Worker Exploitation and Scams
In addition to animal-related incidents, there have been reports of worker exploitation on the fringes of the tourism industry. Allegations of souvenir companies overworking their laborers and exposing them to toxic chemicals in the factories have come to light, and New Zealand’s tourism industry recently experienced scandals involving mislabeled and overpriced "Made in New Zealand" rugs (that were really made by cheap laborers in Peru). These are only a few instances amongst many, and as a frugal tourist, remember that getting a bargain on souvenirs may have some unforeseen consequences.

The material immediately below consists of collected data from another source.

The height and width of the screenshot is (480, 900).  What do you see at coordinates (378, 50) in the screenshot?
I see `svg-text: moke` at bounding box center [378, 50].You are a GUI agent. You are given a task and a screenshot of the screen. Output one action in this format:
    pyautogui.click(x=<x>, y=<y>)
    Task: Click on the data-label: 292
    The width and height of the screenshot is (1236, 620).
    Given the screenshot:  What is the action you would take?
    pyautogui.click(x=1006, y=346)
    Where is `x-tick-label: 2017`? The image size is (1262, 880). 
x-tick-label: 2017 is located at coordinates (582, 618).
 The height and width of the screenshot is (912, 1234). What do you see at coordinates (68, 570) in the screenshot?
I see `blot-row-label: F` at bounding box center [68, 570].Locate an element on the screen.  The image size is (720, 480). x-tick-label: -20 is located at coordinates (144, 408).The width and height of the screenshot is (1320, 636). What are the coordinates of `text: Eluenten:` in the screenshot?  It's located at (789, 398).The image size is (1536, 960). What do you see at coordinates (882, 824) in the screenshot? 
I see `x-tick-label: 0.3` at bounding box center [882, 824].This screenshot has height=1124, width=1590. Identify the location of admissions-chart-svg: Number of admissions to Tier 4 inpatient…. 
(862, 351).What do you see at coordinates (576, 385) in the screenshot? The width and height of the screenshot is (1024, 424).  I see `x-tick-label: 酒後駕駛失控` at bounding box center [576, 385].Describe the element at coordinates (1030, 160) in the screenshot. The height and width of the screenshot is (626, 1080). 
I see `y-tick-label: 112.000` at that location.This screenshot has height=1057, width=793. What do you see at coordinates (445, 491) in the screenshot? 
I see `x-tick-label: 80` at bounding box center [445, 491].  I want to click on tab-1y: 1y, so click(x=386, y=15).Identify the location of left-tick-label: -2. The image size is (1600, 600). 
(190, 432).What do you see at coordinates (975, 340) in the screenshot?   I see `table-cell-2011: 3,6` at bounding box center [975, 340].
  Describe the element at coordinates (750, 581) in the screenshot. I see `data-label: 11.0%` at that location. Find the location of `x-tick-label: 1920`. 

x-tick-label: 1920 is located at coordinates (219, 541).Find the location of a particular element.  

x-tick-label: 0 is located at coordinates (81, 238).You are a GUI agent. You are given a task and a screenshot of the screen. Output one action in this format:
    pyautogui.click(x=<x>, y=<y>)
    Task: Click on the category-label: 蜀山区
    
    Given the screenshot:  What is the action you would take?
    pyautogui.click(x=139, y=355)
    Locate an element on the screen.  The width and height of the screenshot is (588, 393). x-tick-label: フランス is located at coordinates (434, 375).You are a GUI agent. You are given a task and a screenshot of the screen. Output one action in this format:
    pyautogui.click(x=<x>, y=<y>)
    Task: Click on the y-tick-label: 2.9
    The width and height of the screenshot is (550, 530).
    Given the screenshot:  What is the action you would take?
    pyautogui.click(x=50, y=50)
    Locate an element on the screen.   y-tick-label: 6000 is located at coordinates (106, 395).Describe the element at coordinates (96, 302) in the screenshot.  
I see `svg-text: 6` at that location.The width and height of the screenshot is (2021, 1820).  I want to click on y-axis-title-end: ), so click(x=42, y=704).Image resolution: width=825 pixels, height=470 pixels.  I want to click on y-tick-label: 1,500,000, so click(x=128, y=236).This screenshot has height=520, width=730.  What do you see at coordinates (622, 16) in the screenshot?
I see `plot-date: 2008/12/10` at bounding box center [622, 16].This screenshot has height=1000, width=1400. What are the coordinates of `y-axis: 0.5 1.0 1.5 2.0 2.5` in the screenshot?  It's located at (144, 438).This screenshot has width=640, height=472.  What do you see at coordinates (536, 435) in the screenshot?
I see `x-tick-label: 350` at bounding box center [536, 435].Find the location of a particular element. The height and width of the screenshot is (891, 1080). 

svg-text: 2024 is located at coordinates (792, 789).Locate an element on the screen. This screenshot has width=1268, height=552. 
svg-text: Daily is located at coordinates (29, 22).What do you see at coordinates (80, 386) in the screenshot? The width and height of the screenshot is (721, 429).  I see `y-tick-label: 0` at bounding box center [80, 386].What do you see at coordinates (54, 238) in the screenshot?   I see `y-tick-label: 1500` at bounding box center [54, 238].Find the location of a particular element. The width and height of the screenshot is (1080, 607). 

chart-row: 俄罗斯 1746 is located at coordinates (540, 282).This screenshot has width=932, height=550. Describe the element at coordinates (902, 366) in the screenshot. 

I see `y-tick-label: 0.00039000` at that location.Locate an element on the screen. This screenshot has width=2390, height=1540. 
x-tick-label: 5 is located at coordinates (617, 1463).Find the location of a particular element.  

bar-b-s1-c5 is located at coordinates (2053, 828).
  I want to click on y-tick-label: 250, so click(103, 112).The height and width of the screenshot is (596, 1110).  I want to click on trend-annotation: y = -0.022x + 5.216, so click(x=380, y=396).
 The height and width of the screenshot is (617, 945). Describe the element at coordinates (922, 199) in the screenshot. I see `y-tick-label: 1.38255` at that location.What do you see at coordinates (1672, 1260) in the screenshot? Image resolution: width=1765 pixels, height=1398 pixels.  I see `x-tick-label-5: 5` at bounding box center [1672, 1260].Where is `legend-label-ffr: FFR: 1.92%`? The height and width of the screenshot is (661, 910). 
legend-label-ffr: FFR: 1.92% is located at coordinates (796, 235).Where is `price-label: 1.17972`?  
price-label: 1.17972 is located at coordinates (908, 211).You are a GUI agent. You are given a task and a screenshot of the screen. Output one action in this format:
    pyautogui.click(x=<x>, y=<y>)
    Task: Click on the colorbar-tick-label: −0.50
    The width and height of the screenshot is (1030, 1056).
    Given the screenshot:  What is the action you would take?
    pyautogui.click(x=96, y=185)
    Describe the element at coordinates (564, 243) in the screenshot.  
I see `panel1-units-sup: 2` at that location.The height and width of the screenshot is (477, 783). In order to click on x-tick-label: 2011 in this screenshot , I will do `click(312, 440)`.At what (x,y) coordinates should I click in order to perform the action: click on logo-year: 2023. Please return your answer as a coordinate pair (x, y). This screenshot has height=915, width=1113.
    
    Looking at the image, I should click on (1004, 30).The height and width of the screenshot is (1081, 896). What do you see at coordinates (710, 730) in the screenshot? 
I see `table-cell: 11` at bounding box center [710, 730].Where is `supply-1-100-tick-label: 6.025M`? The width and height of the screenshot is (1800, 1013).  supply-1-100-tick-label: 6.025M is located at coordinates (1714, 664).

But if you don’t want to avoid buying souvenirs altogether, there are a few, frugal ways to bring a little something back for your friends and family. Photos and maps are inexpensive and probably last longer than a cheap keychain. You could also bring back coasters and pens from hotels you stayed at, and places like Disney World or Disneyland hand out freebies such as pins (for special occasions), character or princess stickers, and the Autopia "driver's license." If you're vacationing off the beaten path, consider taking home a pressed leaf (they make for great wall art) or a little jar of sand (though mind the rules about removing sea shells from the beach, especially if you're in an environmentally-sensitive area).
Saving the best for last, postcards are the true winners when it comes to souvenirs. They’re simple, personalized, and affordable (just pay for the postcard and postage). That way, your friends and family still get a piece of your vacation without cluttering their homes or overstretching your wallet like traditional souvenirs often do.